Torniamo però al 1985: questo fu uno degli anni più bui per il calcio europeo, in particolare quello inglese. Detto del disastro belga, un paio di settimane prima, l’11 maggio, durante una gara di Third Division fra il Bradford City ed il Lincoln City, si verificò, al Valley Parade, quello che è passato alla storia come ‘’il rogo di Bradford’’. Al minuto 40 del primo tempo, probabilmente, ma non è stato accertato, per una sigaretta, o un fiammifero, il settore G dello stadio cominciò a prendere fuoco; l’arbitro venne immediatamente avvisato dal guardalinee, ed interruppe la gara. La tribuna, risalente al 1908, era in legno, con una copertura sigillata in catrame e bitume che, sciogliendosi, andava ad alimentare le fiamme. I racconti dei sopravvissuti parlano di enormi difficoltà nel respirare a causa del fumo: molti tentarono di scappare sul terreno di gioco, altri aiutarono la polizia, fra cui i calciatori e l’allenatore del Bradford, Terry Yorath, ma non vi erano estintori, eliminati per prevenire atti di vandalismo degli hooligans; molti riuscirono a scavalcare il muro eretto fra il campo e la tribuna, che per fortuna non era invalicabile come in altri stadi. Il bilancio fu comunque terribile: 56 morti e 265, con lo stadio che venne chiuso per circa due anni per essere ristrutturato e modernizzato. In quello stesso terribile giorno, tuttavia, ad alcuni chilometri di distanza, in particolare al St. Andrew Ground Stadium il Birmingham si gioca, nell’ultima giornata di Division Two, l’accesso alla massima serie, che otterrebbe sperando in una sconfitta dell’Oxford e battendo il Leeds, in una sfida già storicamente sentitissima. Al termine della gara, chiusa con il risultato di 1-0, gli scontri tra hooligans che avevano contraddistinto la partita culminarono con un invasione di campo che la polizia respinse in ogni modo possibile, anche con l’utilizzo di cavalli: il crollo di un muretto travolse molti tifosi, mentre fu colpito alla testa il piccolo Ian Hambridge, quindicenne, alla sua prima partita allo stadio. Il bilancio finale parla di quasi 200 feriti e 40 arresti, in un mese che dell’essenza del calcio, ha racchiuso ben poco.
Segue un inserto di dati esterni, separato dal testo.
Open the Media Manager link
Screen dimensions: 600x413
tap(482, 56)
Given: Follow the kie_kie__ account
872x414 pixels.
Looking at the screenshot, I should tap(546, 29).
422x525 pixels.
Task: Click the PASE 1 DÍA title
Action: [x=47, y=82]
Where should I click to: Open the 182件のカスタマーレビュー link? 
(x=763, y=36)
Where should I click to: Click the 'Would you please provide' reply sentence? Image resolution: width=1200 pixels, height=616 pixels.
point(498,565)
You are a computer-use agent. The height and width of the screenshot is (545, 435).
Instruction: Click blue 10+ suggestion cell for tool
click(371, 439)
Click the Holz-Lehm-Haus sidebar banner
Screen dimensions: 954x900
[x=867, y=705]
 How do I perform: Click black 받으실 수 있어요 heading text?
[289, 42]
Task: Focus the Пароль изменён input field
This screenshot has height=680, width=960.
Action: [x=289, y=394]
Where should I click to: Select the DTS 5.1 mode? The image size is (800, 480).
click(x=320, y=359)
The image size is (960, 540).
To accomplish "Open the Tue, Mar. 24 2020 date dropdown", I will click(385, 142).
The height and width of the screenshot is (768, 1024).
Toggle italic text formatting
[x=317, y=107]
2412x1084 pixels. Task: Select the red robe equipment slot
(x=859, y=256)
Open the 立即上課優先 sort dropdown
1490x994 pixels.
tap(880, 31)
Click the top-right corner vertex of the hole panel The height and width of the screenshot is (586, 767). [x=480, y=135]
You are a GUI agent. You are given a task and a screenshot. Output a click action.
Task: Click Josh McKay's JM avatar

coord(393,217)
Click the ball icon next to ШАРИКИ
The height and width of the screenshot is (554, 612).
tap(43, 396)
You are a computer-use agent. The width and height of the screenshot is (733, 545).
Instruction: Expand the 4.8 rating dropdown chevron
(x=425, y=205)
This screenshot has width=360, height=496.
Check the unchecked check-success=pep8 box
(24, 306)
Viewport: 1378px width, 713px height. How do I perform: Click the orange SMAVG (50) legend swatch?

Fuori dall’Inghilterra una delle peggiori vicende che hanno investito il calcio europeo risale al 1982, quando al Central Lenin Stadium, al secolo stadio Luzhniki, oltre 15 mila spettatori erano accorsi, a dispetto dei 10 gradi sotto lo zero, per vedere i padroni di casa, lo Spartak Mosca, squadra che allora rappresentava il popolo umile e lavoratore, contro gli olandesi dell’HFC Harlem. I sovietici passano in vantaggio al minuto 16 con il gol di Edgar Gess, con la partita che, anche a causa del clima, si rivela non particolarmente esaltante, al punto che, a circa dieci minuti dal termine molti tifosi, sicuri del risultato, decidono di abbandonare lo stadio per accelerare il rientro a casa (era stata resa disponibile una sola uscita). Al minuto 85 però Sergei Shvetsov sigla il definitivo 2-0, scatenando le urla dei sostenitori ancora presenti che convincono molti a tornare indietro: questi vengono però bloccati dalla polizia, creando un sovraccarico sulle scale, che cedono, causando, ufficialmente, 66 morti e 61 feriti, circa 300 vittime secondo altre fonti. La causa di questo avvenimento fu certamente, oltre al tracollo delle scale, l’organizzazione superflua e l’impreparazione delle forze dell’ordine, con diversi tifosi che rimasero intrappolati allo stadio per diverse ore dopo il termine della gara.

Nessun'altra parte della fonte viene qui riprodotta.